Pour le coup, Miriel se mit à rougir jusqu'à la racine des cheveux. Comment le savait-elle ?
"C'est ton père qui me l'a avoué. Franchement, Miriel, tu aurais pu m'en parler !"
La jeune fille se raidit.
"Je ne vois pas quel mal il y a à cela. Et pour tout te dire, je n'ai pas encore accepté."
" Mais tu vas le faire, n'est-ce pas ? Sache que je désapprouve cette union."
D'aucuns se seraient sûrement demandé pourquoi, mais Miriel le savait bien. Sa mère execrait le Prince, tant pour son succès auprès des femmes et sa beauté insolente, que parce qu'il prétendait lui ravir sa seule enfant. Il était de plus à son goût bien trop violent !
Piquée à vif, Miriel répondit, avec sa fougue habituelle :
"Qui t'as dit que j'allais accepter ? Je ne laisserais aucun homme me prendre ma liberté !"
Aussitôt prononcées, Miriel regretta ses paroles. Elle savait très bien que c'était loin d'être l'intention de Tiluman. Mais sa mère sembla se décontracter, et se leva avec grâce. Elle se dirigea vers la porte et s'exclama avant de sortir :
"Et change donc de tenue ! Tu ne compte tout de même pas donner un concert ainsi attifée ?"
De nouveau seule, Miriel prit un bain brûlant qui la détendit, et alla ouvrir son armoire.
Il y avait là quantité d'atours extraordinaire. On y trouvait des foulards de soie, du brocart, des robes de satin, des bas de coton, des chemisiers de flanelle, des voiles de tulle, de lourdes robes de taffetas... tous les tissus, toutes les couleurs possibles et imaginables.
Elle ne savait que choisir pour une telle occasion.
Mais soudain on frappa à la porte, et Miriel referma son armoire en criant : "entrez !"
Un serviteur se présenta, une boite de carton noir dans les mains. Il le lui remit, et Miriel devina sans peine son contenu.

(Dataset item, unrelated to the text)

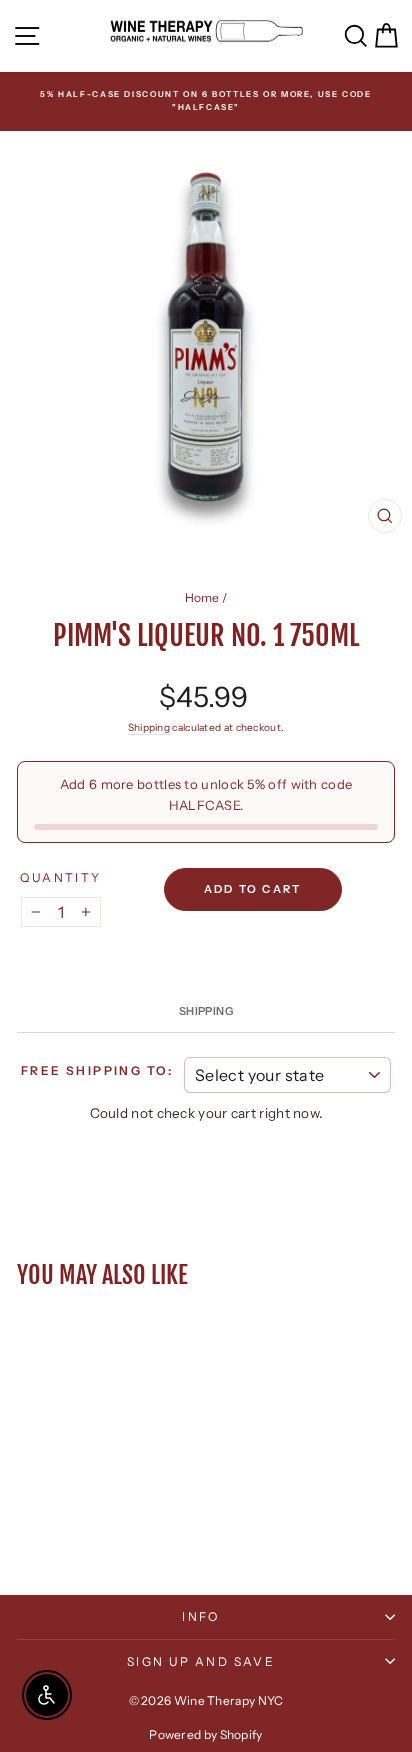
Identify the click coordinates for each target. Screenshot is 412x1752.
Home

Elle déballa la robe et l'essaya immédiatement. D'une couleur rouge sombre, c'était un fourreau de satin, composé d'un bustier très serré, et d'une jupe qui moulait avec élégance mais sans vulgarité ses hanches, pour s'évaser ensuite jusqu'au sol. Le bustier laissait ses bras fins et ses épaules nues, et à ce détail, la jeune fille reconnut l'expéditeur. Elle sourit avec tendresse.
Elle dénoua ses cheveux et les brossa avec soin. Puis soudain, elle posa son regard sur la petite table sur laquelle elle avait laissé la bague offerte par Tiluman. Avec un moment d'hésitation, elle la prit et la passa à son doigt.
De toute façon, elle n'avait pas le temps de le voir en privé avant le concert. Elle sortit de sa chambre.
Il y avait foule dans la salle. Assis sur des divans ou des fauteuils, les nobles de la cour la saluèrent tandis qu'elle entrait. Elle reconnut quelques une de ses amies, et leur accorda un sourire. Miriel était éblouissante.
Elle s'approcha du clavecin et des violonnistes, et s'arrêta devant eux. Elle les salua, reçus quelques baisemains et quelques bises, puis se tourna vers le public. Le silence se fit dans l'assistance, et Miriel prit une grande inspiration.
Elle entonna sa première chanson d'une voix vibrante. Elle y prenait un réel plaisir, ravie d'entendre derrière elle la corde du violon et celle du clavecin vibrer et sonner de concert avec elle. Elle sentait sa voix sortir de sa gorge si naturellement, l'aidait avec son ventre, et elle ressentait une sensation de bonheur complet.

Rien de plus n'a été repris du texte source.